Decided: July 12, 2007

Carothers & Mitchell, Ernest R. Bennett, Jr., Lilburn, for appellant. Richelo, Morrissey & Wright, Thomas Richelo, Atlanta, Holly M. Loy, for appellee.

In this breach of contract matter, the City of Lilburn (the “ City”) appeals the jury's award of attorney fees to Astra Group, Inc. (“Astra”), arguing that the trial court erred in denying its motion for directed verdict and its motion for judgment notwithstanding the verdict on that issue.   For the reasons set forth below, we affirm.

“The standard for granting motions for directed verdict and for j.n.o.v. is the same.   They may be granted only when no conflict exists in the evidence and the evidence presented, with all reasonable inferences therefrom, demands a particular verdict.”  Wynn v. City of Warner Robins.1  “In reviewing the denial of both a motion for a directed verdict and a motion for j.n.o.v., this Court must construe the evidence in the light most favorable to the prevailing party and determine whether there is any evidence to support the jury's verdict.”  Cooper Tire & Rubber Co. v. Merritt.2

So construed, the record demonstrates that in 2003, the City hired a landscape architectural firm (the “architect”) to provide services on a project to renovate Lilburn City Park (the “Park Project”).   The landscape architectural request documents for the Park Project noted that the project would involve work above and within an inert landfill;  however, the existence of the landfill was not disclosed in the pre-bid documents provided to contractors interested in working on the project.   In a pre-bid meeting attended by Astra and other prospective contractors, the landfill was mentioned, but the City and the architect represented that based on tests performed by the architect, the specific work areas involving digging would not be affected by the landfill.   However, these tests were never actually conducted.   On November 17, 2003, the City and Astra entered into a contract for Astra to serve as the general contractor on the Park Project.   Pursuant to the contract, the architect was the City's “representative from the effective date of [the] Contract until final payment” and was also responsible for supervising Astra's work and making recommendations to the City.   The City, however, retained ultimate decision-making authority.

============================================================

### Complete the following
1 > Write out the stretch of the court opinion above from "Carothers & Mitchell, Ernest" through "below, we affirm.", word for word.
2 > Answer these questions from the court opinion above:
(a) On what date did the City and Astra enter into their contract?
(b) What kind of landfill did the landscape architectural request documents say the work would involve?
(c) Who retained ultimate decision-making authority on the Park Project?
3 > Decide whether each statement agrees with the court opinion above. Answer yes or no, and quote the words that settle it.
(a) The landfill's existence was disclosed in the pre-bid documents given to contractors.
(b) The tests the City and the architect cited at the pre-bid meeting were actually carried out.
(c) The court affirms the judgment.

============================================================

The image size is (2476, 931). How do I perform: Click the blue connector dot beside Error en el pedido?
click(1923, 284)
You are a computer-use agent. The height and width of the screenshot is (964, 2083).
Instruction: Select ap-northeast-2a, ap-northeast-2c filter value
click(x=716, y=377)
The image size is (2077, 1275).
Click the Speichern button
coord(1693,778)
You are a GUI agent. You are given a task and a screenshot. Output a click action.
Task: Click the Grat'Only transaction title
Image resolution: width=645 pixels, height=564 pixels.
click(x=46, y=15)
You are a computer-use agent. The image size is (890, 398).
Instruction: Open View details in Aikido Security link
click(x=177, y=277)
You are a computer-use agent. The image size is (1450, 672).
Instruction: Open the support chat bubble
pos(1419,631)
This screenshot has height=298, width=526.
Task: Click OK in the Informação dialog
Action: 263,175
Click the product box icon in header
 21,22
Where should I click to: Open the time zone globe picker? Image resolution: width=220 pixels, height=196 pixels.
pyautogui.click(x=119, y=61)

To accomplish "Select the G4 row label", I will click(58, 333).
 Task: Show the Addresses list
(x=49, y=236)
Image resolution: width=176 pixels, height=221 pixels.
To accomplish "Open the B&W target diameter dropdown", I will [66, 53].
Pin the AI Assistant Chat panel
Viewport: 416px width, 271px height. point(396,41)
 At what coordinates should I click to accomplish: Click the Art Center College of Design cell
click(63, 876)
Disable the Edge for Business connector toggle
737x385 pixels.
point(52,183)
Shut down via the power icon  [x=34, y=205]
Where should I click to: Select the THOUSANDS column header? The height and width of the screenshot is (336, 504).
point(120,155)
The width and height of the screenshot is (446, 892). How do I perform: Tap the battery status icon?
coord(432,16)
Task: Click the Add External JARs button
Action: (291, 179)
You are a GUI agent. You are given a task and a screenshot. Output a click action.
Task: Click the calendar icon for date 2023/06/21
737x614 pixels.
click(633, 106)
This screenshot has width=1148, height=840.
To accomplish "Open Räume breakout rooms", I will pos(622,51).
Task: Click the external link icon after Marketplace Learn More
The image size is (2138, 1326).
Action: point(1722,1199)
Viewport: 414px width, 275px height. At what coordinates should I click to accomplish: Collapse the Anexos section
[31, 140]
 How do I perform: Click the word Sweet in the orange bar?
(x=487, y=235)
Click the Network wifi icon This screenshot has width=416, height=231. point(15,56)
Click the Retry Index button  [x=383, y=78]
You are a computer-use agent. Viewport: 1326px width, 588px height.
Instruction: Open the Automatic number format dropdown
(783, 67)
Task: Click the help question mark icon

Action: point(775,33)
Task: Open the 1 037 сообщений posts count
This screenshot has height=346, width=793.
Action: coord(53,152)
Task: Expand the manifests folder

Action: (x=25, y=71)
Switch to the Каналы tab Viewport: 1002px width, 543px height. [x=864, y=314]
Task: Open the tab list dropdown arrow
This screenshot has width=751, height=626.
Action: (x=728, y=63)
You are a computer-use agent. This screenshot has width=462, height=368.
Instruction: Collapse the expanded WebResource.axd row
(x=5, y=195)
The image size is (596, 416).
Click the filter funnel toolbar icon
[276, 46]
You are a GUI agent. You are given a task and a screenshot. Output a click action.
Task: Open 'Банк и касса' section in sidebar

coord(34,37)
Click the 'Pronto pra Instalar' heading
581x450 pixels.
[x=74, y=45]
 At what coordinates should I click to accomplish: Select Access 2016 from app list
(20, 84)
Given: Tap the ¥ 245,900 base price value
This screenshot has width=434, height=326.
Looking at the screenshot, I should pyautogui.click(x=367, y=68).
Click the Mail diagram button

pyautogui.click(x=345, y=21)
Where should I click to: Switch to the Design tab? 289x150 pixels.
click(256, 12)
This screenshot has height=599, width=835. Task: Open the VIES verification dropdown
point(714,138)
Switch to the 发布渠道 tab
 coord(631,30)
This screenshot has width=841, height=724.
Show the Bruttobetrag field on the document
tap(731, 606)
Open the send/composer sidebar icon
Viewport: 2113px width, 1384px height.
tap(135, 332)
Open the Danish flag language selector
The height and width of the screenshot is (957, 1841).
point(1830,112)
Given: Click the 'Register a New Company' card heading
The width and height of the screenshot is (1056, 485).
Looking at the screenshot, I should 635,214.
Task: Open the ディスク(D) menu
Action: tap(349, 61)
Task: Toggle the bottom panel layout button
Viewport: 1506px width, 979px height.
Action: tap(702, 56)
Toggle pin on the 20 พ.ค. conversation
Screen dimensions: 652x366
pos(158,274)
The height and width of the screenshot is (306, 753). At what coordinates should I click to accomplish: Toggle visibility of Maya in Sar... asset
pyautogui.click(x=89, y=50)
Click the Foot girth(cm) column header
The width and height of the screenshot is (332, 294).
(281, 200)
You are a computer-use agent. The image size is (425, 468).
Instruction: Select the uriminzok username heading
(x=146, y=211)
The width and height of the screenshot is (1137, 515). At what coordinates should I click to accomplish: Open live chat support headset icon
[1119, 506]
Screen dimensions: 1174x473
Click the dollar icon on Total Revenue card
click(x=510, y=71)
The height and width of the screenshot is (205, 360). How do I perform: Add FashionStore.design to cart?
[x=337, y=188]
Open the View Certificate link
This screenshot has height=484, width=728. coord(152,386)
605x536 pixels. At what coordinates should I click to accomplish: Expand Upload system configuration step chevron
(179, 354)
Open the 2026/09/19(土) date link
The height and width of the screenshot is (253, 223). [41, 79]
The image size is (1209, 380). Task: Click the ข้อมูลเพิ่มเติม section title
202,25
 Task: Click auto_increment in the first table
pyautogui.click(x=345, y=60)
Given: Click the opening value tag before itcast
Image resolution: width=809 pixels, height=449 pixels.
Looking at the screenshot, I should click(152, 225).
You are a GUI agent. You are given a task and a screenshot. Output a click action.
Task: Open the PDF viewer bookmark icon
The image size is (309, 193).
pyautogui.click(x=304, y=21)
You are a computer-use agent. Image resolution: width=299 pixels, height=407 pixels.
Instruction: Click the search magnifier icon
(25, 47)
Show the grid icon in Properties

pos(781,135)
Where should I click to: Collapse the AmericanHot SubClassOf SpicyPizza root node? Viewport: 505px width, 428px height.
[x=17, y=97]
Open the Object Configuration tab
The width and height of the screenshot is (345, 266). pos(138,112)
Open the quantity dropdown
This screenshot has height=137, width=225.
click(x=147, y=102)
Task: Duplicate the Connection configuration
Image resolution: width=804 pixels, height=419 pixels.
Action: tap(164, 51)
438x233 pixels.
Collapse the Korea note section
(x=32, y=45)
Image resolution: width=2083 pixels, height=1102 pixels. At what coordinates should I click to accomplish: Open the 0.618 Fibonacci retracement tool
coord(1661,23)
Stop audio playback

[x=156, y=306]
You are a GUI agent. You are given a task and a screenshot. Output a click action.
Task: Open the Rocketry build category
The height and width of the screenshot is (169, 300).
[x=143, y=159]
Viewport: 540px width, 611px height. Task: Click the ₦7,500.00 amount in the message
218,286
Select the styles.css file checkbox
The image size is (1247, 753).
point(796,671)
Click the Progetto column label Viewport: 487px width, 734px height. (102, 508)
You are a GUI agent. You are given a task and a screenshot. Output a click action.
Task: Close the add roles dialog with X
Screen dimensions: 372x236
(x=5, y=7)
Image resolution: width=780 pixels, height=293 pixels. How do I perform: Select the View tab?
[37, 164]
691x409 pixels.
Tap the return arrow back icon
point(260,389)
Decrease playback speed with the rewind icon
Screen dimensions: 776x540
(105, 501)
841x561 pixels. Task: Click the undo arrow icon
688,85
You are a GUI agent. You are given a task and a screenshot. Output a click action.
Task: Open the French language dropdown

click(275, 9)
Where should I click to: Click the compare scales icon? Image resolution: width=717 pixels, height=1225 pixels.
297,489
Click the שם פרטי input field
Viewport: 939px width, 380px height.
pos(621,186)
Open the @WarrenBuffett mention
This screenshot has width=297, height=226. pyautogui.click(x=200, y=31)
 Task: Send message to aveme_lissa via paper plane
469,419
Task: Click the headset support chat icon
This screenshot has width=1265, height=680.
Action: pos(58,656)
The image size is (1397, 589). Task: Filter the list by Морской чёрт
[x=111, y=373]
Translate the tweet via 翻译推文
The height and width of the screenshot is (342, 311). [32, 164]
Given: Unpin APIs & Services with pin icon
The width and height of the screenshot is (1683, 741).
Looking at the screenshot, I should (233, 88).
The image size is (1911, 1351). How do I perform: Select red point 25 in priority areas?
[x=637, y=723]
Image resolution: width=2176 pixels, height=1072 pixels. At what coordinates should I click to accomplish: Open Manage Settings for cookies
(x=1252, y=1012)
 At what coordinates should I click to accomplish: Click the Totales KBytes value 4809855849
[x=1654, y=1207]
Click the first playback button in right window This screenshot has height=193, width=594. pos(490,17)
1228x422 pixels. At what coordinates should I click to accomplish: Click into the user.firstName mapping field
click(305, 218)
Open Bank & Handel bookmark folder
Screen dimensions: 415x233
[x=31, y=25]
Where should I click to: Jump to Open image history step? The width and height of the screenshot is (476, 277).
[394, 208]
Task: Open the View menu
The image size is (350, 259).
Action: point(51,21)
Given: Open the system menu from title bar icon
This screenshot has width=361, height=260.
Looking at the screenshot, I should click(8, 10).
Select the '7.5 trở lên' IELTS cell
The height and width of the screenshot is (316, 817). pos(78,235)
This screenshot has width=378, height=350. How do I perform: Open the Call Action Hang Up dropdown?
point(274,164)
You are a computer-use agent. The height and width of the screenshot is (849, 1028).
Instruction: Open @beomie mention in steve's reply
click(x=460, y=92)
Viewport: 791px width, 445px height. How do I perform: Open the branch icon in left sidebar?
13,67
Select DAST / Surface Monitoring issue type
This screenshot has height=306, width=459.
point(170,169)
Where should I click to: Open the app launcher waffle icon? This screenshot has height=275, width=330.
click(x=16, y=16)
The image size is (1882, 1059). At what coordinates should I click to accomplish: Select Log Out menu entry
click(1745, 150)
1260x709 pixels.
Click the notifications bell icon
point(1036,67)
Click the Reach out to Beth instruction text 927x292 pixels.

============================================================

### Answers given
1 >
Carothers & Mitchell, Ernest R. Bennett, Jr., Lilburn, for appellant. Richelo, Morrissey & Wright, Thomas Richelo, Atlanta, Holly M. Loy, for appellee.

In this breach of contract matter, the City of Lilburn (the “ City”) appeals the jury's award of attorney fees to Astra Group, Inc. (“Astra”), arguing that the trial court erred in denying its motion for directed verdict and its motion for judgment notwithstanding the verdict on that issue.   For the reasons set forth below, we affirm.

2 >
(a) November 17, 2003
(b) An inert landfill
(c) The City

3 >
(a) No: "however, the existence of the landfill was not disclosed in the pre-bid documents provided to contractors interested in working on the project."
(b) No: "However, these tests were never actually conducted."
(c) Yes: "For the reasons set forth below, we affirm."